Take the data below. Output it exactly from its first line through the line containing "Open the downloads arrow icon".
==*==
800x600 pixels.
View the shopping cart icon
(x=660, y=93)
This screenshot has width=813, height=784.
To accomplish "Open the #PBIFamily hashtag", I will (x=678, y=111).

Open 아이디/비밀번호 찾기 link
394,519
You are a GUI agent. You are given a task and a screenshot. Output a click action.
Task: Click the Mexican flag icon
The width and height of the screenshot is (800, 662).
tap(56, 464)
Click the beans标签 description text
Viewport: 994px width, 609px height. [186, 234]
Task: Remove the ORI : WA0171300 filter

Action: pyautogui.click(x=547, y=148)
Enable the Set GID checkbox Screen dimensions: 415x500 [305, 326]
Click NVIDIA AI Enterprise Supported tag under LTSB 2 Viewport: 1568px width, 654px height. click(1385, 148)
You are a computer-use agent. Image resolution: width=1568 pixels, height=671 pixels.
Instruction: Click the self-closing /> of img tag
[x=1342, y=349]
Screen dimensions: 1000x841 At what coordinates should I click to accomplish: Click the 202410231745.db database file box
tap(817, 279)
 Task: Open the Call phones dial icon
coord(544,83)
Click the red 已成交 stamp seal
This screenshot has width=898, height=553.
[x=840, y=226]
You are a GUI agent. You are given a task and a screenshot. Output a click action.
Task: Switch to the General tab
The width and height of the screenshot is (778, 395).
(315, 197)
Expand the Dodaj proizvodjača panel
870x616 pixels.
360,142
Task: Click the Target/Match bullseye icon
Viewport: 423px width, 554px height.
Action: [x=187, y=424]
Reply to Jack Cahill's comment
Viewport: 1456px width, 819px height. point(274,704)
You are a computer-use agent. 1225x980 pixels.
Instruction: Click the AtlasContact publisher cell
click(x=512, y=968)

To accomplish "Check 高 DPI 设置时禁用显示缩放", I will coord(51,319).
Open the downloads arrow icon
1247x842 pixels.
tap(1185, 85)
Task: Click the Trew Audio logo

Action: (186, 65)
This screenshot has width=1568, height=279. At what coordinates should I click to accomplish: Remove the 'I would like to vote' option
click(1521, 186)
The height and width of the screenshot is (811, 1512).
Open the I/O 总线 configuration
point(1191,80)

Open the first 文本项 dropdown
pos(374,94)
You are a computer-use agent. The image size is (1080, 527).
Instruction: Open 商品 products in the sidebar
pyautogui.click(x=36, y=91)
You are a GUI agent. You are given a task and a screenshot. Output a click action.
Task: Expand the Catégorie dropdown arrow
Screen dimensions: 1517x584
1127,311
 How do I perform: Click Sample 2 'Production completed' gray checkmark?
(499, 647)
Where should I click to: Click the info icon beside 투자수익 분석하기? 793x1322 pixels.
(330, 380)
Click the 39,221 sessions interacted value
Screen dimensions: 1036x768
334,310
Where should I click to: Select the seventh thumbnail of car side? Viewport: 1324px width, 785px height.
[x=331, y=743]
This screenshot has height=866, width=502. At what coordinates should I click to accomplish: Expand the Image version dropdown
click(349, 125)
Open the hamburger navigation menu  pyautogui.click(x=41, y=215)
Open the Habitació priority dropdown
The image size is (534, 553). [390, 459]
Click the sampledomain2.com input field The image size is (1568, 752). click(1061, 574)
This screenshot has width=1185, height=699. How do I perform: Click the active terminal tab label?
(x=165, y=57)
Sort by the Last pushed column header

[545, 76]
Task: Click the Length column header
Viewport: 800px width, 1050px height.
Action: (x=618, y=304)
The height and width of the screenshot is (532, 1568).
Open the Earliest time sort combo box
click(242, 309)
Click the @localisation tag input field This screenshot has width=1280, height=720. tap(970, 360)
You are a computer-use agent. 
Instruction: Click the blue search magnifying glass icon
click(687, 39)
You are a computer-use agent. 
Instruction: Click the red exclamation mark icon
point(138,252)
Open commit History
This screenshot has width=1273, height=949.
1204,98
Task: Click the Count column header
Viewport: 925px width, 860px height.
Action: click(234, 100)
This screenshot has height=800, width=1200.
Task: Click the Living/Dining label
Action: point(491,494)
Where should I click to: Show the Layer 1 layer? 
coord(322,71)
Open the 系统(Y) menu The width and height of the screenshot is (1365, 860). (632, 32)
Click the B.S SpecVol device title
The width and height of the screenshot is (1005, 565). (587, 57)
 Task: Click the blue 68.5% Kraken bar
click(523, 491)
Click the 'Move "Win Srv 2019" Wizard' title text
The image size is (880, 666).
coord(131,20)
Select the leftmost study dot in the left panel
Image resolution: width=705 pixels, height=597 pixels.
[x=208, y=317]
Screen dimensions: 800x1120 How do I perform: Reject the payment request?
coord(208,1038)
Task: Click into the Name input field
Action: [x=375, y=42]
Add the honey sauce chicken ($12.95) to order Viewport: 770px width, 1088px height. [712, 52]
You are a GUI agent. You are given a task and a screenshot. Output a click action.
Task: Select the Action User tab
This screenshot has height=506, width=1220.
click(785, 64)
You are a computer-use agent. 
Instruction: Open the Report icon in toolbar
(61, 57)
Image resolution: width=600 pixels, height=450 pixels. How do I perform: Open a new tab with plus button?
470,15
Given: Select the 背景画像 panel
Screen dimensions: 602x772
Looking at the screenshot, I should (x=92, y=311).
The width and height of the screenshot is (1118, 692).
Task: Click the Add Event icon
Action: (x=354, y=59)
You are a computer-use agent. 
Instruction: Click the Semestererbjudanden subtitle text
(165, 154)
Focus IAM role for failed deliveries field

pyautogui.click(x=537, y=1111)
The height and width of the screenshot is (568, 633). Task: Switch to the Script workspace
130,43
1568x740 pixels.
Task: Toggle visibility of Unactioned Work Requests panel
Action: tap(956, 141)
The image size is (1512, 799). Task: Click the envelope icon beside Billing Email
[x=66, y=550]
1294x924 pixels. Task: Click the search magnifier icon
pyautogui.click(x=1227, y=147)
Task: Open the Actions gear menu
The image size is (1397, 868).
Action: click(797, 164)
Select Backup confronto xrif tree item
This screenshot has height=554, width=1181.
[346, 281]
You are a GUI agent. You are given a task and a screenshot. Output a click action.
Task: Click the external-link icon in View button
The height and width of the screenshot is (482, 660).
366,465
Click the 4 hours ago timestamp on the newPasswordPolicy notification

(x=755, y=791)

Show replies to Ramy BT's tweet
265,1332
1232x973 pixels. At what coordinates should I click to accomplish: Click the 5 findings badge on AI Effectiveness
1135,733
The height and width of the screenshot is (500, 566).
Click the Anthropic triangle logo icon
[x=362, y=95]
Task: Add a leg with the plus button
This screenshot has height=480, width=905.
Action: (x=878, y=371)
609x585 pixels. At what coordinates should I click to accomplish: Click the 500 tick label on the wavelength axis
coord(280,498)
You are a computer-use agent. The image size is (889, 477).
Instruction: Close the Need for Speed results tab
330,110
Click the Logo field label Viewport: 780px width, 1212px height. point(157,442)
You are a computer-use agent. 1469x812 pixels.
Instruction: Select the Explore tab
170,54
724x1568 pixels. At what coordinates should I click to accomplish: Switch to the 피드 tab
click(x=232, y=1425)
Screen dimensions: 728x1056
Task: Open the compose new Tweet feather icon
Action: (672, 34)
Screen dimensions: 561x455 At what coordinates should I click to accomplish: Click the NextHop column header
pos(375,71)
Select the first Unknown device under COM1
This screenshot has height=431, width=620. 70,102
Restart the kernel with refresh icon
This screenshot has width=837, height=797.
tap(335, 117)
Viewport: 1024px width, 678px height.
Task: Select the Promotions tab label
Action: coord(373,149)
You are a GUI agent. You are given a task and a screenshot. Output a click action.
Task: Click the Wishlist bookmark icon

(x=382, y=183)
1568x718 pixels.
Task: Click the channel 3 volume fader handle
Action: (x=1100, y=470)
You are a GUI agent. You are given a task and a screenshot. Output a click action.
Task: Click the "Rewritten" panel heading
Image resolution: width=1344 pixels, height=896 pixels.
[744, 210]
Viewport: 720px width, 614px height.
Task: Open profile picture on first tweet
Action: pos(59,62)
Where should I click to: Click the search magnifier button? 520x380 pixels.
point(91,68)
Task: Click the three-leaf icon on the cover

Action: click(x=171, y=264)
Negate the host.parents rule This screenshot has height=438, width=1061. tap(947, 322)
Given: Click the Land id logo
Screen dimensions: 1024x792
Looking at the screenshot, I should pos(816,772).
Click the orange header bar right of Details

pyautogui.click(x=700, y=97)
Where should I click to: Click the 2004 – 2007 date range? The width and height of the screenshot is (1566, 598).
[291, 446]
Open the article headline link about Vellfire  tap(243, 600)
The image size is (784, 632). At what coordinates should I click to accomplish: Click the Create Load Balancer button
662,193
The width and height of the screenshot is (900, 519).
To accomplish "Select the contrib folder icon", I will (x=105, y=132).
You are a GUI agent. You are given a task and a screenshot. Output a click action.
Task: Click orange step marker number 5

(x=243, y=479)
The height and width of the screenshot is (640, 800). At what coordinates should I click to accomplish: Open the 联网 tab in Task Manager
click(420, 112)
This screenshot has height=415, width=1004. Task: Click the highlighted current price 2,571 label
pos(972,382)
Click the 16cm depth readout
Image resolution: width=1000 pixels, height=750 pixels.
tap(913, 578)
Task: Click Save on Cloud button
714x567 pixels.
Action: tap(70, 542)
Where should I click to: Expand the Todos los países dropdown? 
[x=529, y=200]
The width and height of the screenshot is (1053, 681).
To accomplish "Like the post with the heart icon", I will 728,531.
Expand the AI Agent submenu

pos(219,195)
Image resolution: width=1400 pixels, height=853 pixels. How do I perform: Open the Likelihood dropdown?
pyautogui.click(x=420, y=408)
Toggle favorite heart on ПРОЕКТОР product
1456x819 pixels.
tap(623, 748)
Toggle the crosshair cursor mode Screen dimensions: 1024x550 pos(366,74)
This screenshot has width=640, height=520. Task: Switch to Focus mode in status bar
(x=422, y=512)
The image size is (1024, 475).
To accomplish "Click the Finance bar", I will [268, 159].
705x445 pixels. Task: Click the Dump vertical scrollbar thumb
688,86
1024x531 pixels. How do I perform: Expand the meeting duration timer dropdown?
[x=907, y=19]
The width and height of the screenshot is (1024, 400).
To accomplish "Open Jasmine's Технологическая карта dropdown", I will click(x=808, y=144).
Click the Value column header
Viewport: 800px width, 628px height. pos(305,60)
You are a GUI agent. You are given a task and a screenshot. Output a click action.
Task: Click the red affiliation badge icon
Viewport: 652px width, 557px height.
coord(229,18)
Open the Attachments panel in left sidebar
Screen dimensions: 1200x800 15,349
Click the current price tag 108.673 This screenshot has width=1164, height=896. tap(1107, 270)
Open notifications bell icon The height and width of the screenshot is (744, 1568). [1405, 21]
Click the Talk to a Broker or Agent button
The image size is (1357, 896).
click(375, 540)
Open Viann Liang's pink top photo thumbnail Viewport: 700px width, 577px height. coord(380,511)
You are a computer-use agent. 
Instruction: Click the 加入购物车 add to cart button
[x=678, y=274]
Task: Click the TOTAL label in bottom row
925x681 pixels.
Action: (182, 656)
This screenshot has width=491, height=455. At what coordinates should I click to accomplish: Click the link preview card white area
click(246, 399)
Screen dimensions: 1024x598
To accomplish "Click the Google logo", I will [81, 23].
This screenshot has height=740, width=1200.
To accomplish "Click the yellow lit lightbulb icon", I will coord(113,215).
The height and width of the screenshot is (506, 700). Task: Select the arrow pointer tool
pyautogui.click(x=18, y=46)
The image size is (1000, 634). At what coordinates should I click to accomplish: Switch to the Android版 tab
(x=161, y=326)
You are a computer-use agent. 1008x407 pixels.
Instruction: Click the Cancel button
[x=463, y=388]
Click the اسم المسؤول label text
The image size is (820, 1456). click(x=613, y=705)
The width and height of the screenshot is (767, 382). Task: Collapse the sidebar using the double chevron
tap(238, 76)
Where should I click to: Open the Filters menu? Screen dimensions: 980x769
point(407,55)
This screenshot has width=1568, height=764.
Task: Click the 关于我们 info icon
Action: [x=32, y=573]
==*==
YOUR SOLUTION:
800x600 pixels.
View the shopping cart icon
(x=660, y=93)
This screenshot has width=813, height=784.
To accomplish "Open the #PBIFamily hashtag", I will (x=678, y=111).

Open 아이디/비밀번호 찾기 link
394,519
You are a GUI agent. You are given a task and a screenshot. Output a click action.
Task: Click the Mexican flag icon
The width and height of the screenshot is (800, 662).
tap(56, 464)
Click the beans标签 description text
Viewport: 994px width, 609px height. [186, 234]
Task: Remove the ORI : WA0171300 filter

Action: pyautogui.click(x=547, y=148)
Enable the Set GID checkbox Screen dimensions: 415x500 [305, 326]
Click NVIDIA AI Enterprise Supported tag under LTSB 2 Viewport: 1568px width, 654px height. click(1385, 148)
You are a computer-use agent. Image resolution: width=1568 pixels, height=671 pixels.
Instruction: Click the self-closing /> of img tag
[x=1342, y=349]
Screen dimensions: 1000x841 At what coordinates should I click to accomplish: Click the 202410231745.db database file box
tap(817, 279)
 Task: Open the Call phones dial icon
coord(544,83)
Click the red 已成交 stamp seal
This screenshot has width=898, height=553.
[x=840, y=226]
You are a GUI agent. You are given a task and a screenshot. Output a click action.
Task: Switch to the General tab
The width and height of the screenshot is (778, 395).
(315, 197)
Expand the Dodaj proizvodjača panel
870x616 pixels.
360,142
Task: Click the Target/Match bullseye icon
Viewport: 423px width, 554px height.
Action: [x=187, y=424]
Reply to Jack Cahill's comment
Viewport: 1456px width, 819px height. point(274,704)
You are a computer-use agent. 1225x980 pixels.
Instruction: Click the AtlasContact publisher cell
click(x=512, y=968)

To accomplish "Check 高 DPI 设置时禁用显示缩放", I will coord(51,319).
Open the downloads arrow icon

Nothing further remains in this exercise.